* **Goal of the exercise**
Extract each line of the entries below that contains the string "screenshot", and reproduce those lines in their original order.

(begin)

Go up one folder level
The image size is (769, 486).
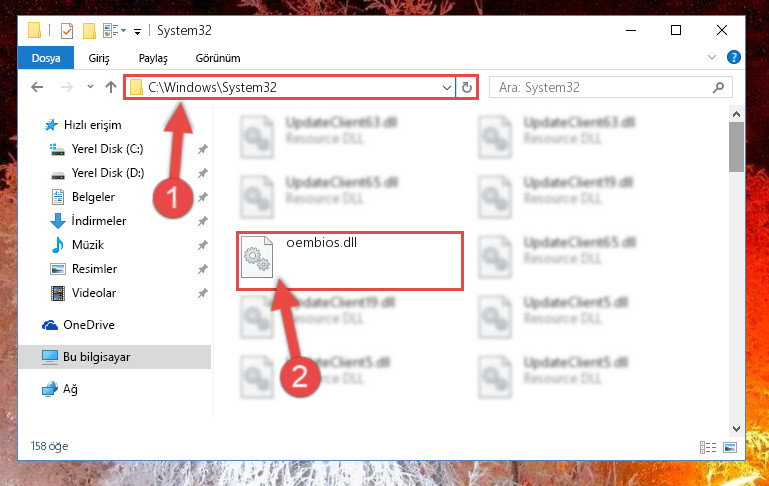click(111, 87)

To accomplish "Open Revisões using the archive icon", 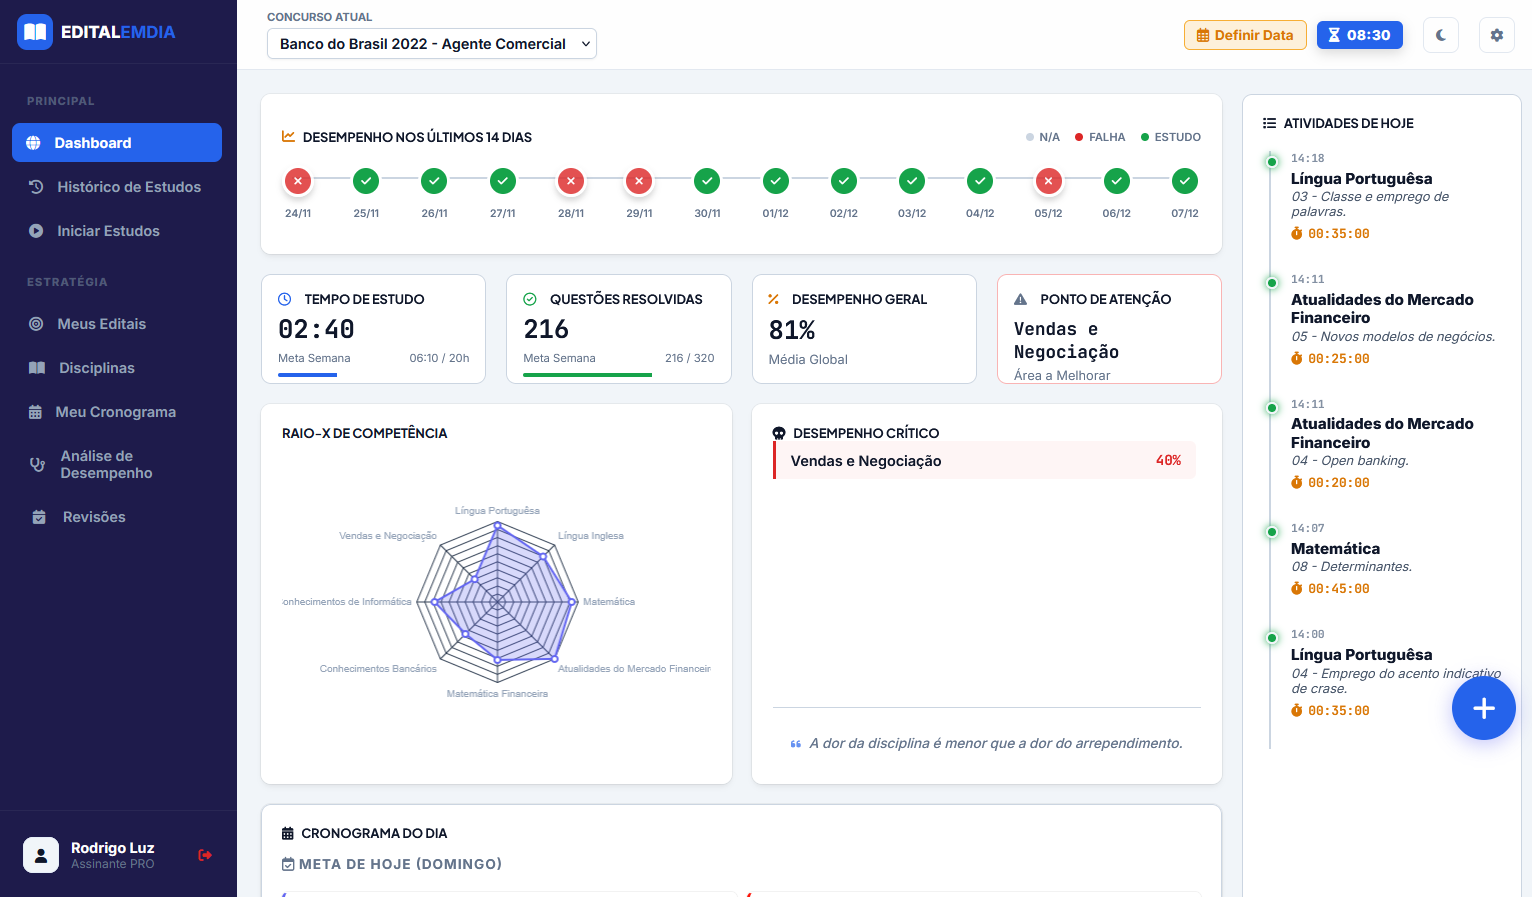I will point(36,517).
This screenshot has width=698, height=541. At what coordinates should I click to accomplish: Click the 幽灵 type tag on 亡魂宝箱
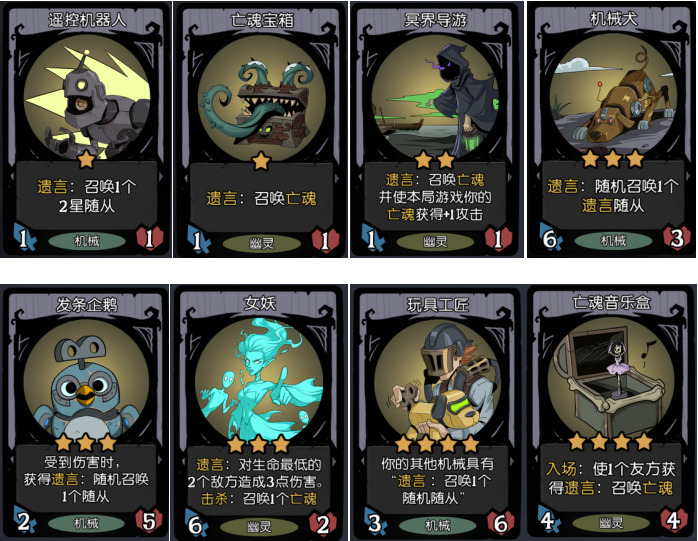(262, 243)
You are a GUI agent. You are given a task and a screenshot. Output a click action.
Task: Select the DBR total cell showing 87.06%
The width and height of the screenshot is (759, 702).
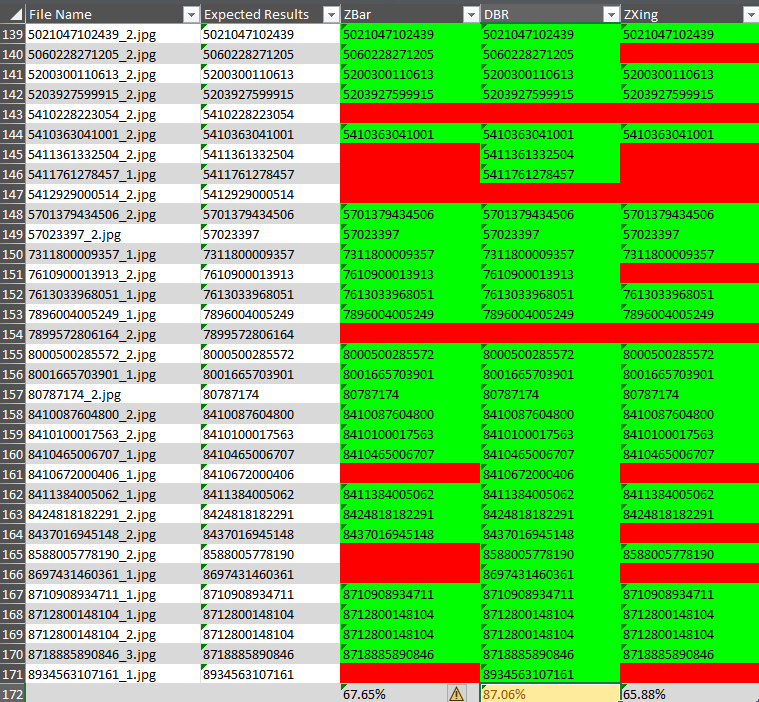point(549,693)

(end)

* **Response for this exercise**
This screenshot has width=698, height=541. At what coordinates should I click to accomplish: Click the 幽灵 type tag on 亡魂宝箱
You are a GUI agent. You are given a task and a screenshot. Output a click action.
The width and height of the screenshot is (759, 702).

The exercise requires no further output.